11.1. Bernoulli Probability Distribution#

Further Reading: §4.1 in Navidi (2015)

11.1.1. Learning Objectives#

After studying this notebook, completing the activities, engaging in class, and reading the book, you should be able to:

  • Model scientific and engineering problems using the Bernoulli distrubtion.

import numpy as np
from scipy.stats import bernoulli
import matplotlib.pyplot as plt

11.1.2. Definition#

The Bernoulli distribution considers a single experiment with two outcomes: “success” or “failure”. The parameter \(p\) encoded the probability of success. This is the simplest discrete distribution and is the building block for many others.

We often write \(X \sim\) Bernoulli(\(p\)), which means random variable \(X\) follows the Bernoulli distribution with parameter \(p\).

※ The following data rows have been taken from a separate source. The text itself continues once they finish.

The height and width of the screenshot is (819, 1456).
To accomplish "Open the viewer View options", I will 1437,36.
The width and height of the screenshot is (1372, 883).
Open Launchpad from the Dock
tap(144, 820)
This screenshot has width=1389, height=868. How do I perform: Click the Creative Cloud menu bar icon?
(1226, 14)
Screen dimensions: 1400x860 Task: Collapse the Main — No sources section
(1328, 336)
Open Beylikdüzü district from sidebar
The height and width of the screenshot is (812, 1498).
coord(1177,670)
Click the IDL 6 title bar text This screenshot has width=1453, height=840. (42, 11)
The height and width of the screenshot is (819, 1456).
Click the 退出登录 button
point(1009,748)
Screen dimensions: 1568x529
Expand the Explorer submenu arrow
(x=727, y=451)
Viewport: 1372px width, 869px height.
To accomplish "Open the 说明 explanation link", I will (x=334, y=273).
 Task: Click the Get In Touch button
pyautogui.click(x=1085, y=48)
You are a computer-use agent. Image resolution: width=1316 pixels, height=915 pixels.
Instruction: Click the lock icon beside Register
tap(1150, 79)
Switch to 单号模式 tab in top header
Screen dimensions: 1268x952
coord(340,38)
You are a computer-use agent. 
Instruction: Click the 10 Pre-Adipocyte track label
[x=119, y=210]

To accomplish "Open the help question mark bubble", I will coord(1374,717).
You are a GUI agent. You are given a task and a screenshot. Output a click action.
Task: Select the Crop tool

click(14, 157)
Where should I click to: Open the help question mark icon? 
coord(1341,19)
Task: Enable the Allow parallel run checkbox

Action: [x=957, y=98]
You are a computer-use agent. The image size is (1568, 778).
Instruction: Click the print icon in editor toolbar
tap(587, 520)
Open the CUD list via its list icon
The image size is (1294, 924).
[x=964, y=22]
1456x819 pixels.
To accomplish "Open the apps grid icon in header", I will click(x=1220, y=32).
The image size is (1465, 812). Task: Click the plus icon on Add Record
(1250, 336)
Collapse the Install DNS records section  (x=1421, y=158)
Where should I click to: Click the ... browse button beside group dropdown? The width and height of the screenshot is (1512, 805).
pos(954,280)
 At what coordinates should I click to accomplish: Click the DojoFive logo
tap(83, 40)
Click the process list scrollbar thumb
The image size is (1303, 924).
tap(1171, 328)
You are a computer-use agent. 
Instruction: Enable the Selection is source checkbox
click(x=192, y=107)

Thus the probability mass function is:

Failure: \(p(0) = P(X = 0) = 1 - p\)

Success: \(p(1) = P(X = 1) = p\)

Using the definitions for mean and variance:

\[\mu_X = \sum_x x p(x)\]
\[\sigma_X^2 = \sum_x (x - \mu)^2 p(x)\]

it is easy to show \(\mu_X = p\) and \(\sigma_X^2 = p(1-p)\) for the Bernoulli distribution.

Note

Study Activity: Derive the mean and variance for the Bernoulli distribution.

Home Activity

Read through the python implementation below and note any questions you have.

# display the probability mass function
fig, ax = plt.subplots(1, 1)
p = 0.3
x = np.arange(bernoulli.ppf(0.01, p), bernoulli.ppf(0.99, p))
ax.plot(1, bernoulli.pmf(x, p), 'bo', ms=8, label='p')
ax.plot(0,bernoulli.pmf(x,1-p),'go', ms=8, label='1-p')
ax.vlines(1, 0, bernoulli.pmf(x, p), colors='b', lw=5, alpha=0.5)
ax.vlines(0, 0, bernoulli.pmf(x, 1-p), colors='g', lw=5, alpha=0.5)
plt.xlim([-1,2])
plt.ylim([0,1])
plt.legend()
plt.title('Bernoulli PMF')
plt.show()
../../_images/Bernoulli-Probability-Distribution_7_0.png